There’s an old saying in the sales world. “The confused mind says NO.” Clearly that has big implications when trying to sell a product or service.

A prospect who gets confused by your sales pitch will revert to a NO answer all the time. On the other hand, a clear, concise explanation of the thing you are trying to sell will help close the deal.

The same is true of leadership responsibility. A confused mind says NO. If you confuse the people around you, the overall performance will be greatly reduced or even eliminated.

An employee’s willingness to perform is centered on their ability to clearly understand expectations and directions.

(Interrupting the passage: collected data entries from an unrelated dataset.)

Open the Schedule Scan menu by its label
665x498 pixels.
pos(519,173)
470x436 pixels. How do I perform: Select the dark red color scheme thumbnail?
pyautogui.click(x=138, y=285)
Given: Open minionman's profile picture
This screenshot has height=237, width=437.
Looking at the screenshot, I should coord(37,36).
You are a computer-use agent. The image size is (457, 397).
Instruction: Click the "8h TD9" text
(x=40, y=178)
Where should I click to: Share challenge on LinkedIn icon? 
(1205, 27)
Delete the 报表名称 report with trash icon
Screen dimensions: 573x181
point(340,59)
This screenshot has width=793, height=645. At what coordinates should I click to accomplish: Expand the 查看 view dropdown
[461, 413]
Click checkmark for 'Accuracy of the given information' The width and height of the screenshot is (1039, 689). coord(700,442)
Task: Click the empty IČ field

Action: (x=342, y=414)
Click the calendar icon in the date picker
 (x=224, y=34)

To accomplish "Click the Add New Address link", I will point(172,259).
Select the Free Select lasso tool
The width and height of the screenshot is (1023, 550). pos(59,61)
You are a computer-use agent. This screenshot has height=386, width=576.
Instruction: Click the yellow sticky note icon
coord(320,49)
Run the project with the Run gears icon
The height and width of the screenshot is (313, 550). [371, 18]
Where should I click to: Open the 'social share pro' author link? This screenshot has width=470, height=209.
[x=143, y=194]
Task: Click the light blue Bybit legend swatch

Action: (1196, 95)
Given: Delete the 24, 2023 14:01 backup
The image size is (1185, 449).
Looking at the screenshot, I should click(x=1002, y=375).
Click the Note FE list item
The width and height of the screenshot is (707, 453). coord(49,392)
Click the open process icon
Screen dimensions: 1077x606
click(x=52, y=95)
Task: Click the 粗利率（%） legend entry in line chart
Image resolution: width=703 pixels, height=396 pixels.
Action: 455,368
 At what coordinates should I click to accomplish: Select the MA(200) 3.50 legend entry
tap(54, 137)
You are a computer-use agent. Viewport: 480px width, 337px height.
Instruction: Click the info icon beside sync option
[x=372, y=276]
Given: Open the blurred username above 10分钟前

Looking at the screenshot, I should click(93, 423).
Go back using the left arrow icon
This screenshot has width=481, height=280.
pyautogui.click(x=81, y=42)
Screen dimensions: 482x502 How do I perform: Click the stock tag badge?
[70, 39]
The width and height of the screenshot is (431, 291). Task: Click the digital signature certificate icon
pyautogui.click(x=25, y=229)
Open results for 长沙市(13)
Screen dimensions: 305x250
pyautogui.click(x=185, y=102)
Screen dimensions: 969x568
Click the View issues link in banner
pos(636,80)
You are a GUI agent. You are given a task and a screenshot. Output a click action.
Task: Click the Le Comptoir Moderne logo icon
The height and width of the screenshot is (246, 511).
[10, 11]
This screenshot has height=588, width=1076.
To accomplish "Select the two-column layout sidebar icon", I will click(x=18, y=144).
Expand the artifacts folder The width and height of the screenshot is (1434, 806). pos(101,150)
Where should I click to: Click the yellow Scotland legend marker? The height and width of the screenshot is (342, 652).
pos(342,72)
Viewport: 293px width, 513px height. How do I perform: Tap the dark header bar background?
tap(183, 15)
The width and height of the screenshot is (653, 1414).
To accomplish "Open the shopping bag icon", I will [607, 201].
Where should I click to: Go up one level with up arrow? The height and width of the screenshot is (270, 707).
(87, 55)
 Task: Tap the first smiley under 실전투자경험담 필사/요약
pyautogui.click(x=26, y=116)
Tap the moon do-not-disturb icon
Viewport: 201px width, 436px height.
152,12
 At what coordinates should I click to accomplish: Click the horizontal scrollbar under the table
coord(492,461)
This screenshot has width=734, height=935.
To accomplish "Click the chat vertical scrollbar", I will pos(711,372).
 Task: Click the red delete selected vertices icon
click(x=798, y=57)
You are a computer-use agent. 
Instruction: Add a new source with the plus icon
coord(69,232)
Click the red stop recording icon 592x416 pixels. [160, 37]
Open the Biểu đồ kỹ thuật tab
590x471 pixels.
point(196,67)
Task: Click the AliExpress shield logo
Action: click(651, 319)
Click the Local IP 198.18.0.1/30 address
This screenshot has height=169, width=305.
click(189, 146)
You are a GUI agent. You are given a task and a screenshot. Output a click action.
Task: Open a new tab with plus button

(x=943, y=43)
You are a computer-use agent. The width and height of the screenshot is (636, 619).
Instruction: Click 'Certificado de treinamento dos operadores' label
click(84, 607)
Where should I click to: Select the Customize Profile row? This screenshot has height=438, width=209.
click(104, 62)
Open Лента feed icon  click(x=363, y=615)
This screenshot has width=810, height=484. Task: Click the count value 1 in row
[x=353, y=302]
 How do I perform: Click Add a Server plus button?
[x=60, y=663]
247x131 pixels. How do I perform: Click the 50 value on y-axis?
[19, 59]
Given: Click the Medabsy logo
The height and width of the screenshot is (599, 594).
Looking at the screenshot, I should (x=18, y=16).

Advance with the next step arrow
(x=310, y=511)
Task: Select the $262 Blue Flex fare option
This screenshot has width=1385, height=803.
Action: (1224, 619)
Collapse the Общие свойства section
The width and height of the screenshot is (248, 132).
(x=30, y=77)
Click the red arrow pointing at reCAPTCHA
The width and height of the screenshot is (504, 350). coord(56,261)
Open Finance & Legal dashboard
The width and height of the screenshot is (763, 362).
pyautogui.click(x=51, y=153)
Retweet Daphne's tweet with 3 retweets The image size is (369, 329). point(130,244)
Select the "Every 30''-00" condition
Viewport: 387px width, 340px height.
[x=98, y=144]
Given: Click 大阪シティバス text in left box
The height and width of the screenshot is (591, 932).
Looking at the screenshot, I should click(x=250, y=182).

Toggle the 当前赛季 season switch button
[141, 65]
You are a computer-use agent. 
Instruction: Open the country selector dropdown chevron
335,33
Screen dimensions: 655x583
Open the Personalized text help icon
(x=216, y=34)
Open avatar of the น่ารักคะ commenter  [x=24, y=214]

Clarity may be your best secret weapon to achieve better team performance.

It’s a Complicated World

There’s no denying the increased complexity in business these days. Whether you blame the exponential growth of technology or just the deeper understanding of things around us, it’s much harder to operate a business today than it once was.

Confused minds say NO

However, operating a highly specialized or technical business should not distract you from trying to make things simple for your team to comprehend.

Military people learned the KISS principle; Keep It Simple Stupid. When giving orders, it is the leader’s duty to make the instructions as simple to comprehend as possible. In combat, confused minds get people killed.

In business, the smartest guy in the room shouldn’t be rubbing that in, especially if they are the boss. Rather, if you think you truly are the smartest guy at the table, then you should be able to figure out ways to make directions and instructions easier to understand.

What To Do

Sometimes in figuring out what to do to make things more clear for your team, it is valuable to talk about what NOT to do. Here are a few big ideas to follow.

First, don’t be vague about directives. Masking your meaning immediately leads to confusion. The odds of your people going off in the wrong direction are far greater when you are unclear about your own expectations.

Think of 360 degrees on a compass (in a circle). The direction you need people to take is likely on one of a few degrees on that compass. If you are vague, your team has a minimum of 350+ other directions to go.

If you’re not exactly sure about the direction you want to take, invest the time and energy in getting your own clarity first.

Next, watch your communication style. In times of high stress and urgent deadlines, lookout for accelerating your own reactions to things going on around you. Create more measured responses.

Don’t react, respond instead. There is a big difference.

Lastly, remember the acronym FAST to increase your leadership effectiveness.

International leadership guru Gordon Tredgold coined the term FAST for his book by the same name and his teaching on effective leadership.

FAST is an acronym that encompasses all the best attributes for finding success. Whether your dreams are personal or professional, FAST can help.

FOCUS. You must be able to focus your vision and view of the goal you are trying to achieve. Too many business leaders are fuzzy on the exact expectation they have.

If you’re not clear on where you’re going most any road will get you there.

ACCOUNTABILITY. You must be accountable to the team, the cause and the process to get you to your goal.

Look at the organizational setup. Does everyone know what they are supposed to be doing, do they know what is expected of them, and do they have the right skills, tools, and training to be successful.

SIMPLICITY. You must find the simplest ways to make things happen.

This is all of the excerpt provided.